**** EXCERPT ****
College baseball mascot

The Miami Maniac (often shortened to just The Maniac) is the official mascot of the Miami Hurricanes baseball program at the University of Miami in Coral Gables, Florida.

College Baseball Hall of Fame head coach Ron Fraser created the Maniac in 1982, with John Routh as the original performer. The Miami Maniac has an anthropomorphic body mostly covered by orange fur, with patches of green on his head and large snout. He usually wears a Miami baseball jersey with the number 1/2 on it.

The Maniac is the mascot of only Hurricanes baseball. Sebastian the Ibis represents Miami's other teams.
**** SOURCE MATERIAL ****
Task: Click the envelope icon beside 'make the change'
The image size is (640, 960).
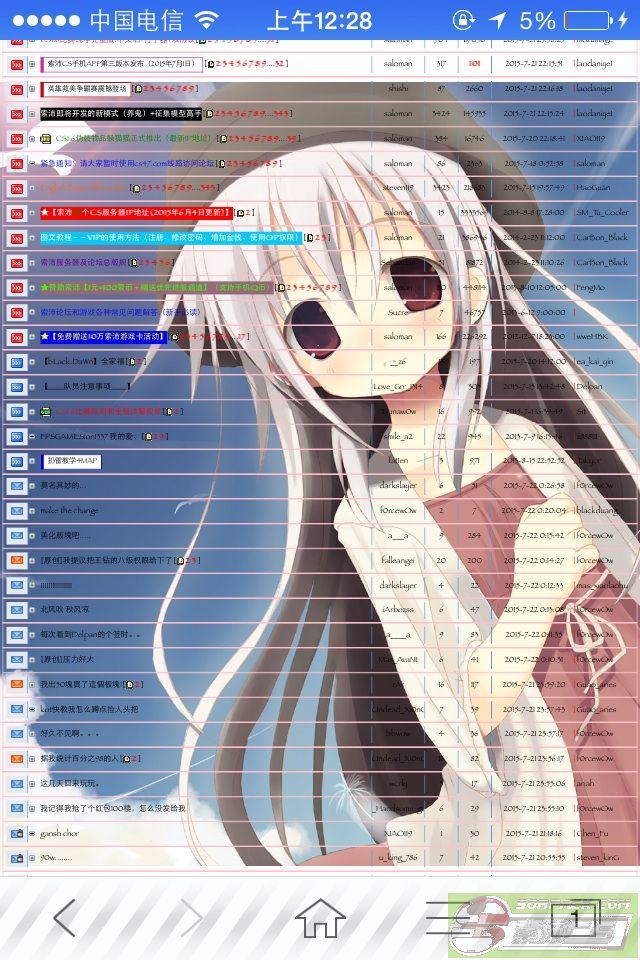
****
§ **WORK INSTRUCTIONS**
A. According to the Miami Maniac excerpt, what number is usually on the mascot's jersey?
B. From the Miami Maniac excerpt, extract everything from "College baseball mascot" down to "Miami's other teams.".

§ **ANSWERS TO THE EXERCISES**
A. The number 1/2.

B.
College baseball mascot

The Miami Maniac (often shortened to just The Maniac) is the official mascot of the Miami Hurricanes baseball program at the University of Miami in Coral Gables, Florida.

College Baseball Hall of Fame head coach Ron Fraser created the Maniac in 1982, with John Routh as the original performer. The Miami Maniac has an anthropomorphic body mostly covered by orange fur, with patches of green on his head and large snout. He usually wears a Miami baseball jersey with the number 1/2 on it.

The Maniac is the mascot of only Hurricanes baseball. Sebastian the Ibis represents Miami's other teams.